§ Work required
Check each line below for the word "computer", and copy those that have it.

Collected data entries:

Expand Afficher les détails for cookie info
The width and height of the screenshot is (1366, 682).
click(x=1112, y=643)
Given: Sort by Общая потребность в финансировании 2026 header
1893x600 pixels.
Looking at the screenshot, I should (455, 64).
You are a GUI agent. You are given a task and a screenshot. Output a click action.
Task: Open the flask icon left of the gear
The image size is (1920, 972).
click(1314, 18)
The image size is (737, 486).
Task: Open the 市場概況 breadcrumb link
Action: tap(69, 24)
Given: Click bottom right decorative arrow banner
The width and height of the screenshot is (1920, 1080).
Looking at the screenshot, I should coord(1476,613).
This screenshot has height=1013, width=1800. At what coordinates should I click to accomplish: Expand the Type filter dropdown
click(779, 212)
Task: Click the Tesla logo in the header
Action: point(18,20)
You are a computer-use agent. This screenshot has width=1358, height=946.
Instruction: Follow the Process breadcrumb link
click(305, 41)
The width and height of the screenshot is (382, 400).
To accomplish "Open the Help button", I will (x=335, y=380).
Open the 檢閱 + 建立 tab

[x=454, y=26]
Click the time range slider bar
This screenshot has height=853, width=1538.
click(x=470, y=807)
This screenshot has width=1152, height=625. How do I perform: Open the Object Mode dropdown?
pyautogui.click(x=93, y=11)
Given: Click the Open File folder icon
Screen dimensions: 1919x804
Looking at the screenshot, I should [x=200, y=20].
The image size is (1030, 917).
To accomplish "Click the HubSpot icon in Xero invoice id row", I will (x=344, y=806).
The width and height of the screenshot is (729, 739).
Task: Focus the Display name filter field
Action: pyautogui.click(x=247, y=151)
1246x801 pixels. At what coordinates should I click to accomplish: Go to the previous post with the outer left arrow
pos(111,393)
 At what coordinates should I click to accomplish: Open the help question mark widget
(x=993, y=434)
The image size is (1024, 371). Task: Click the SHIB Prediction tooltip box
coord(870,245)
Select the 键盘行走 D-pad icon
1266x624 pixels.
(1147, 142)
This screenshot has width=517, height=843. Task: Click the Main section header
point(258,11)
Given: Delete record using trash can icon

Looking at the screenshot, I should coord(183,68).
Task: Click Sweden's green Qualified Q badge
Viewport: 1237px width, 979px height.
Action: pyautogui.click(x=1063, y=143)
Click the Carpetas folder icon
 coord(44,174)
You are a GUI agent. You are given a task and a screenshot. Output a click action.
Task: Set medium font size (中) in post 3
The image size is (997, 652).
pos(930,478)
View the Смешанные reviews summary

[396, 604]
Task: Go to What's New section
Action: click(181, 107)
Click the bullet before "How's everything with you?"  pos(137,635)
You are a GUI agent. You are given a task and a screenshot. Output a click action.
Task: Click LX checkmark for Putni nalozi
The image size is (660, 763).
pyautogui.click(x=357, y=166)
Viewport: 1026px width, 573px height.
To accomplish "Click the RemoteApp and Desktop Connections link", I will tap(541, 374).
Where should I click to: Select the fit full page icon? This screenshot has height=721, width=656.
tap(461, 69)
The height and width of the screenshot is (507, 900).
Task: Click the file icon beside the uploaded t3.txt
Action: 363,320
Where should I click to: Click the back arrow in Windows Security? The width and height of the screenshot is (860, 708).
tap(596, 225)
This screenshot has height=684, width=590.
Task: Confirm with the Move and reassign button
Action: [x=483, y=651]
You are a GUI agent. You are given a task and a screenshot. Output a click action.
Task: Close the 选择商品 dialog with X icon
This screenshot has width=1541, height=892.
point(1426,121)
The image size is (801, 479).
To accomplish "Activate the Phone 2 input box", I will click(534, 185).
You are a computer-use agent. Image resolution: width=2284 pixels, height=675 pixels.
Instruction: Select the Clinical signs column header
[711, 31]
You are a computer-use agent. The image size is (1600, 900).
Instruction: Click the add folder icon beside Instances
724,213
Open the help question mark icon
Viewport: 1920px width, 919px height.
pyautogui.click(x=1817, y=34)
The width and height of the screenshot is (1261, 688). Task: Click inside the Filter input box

§ Finished exercise
You are a computer-use agent. This screenshot has width=1358, height=946.
You are a computer-use agent. Image resolution: width=2284 pixels, height=675 pixels.
You are a computer-use agent. The image size is (1600, 900).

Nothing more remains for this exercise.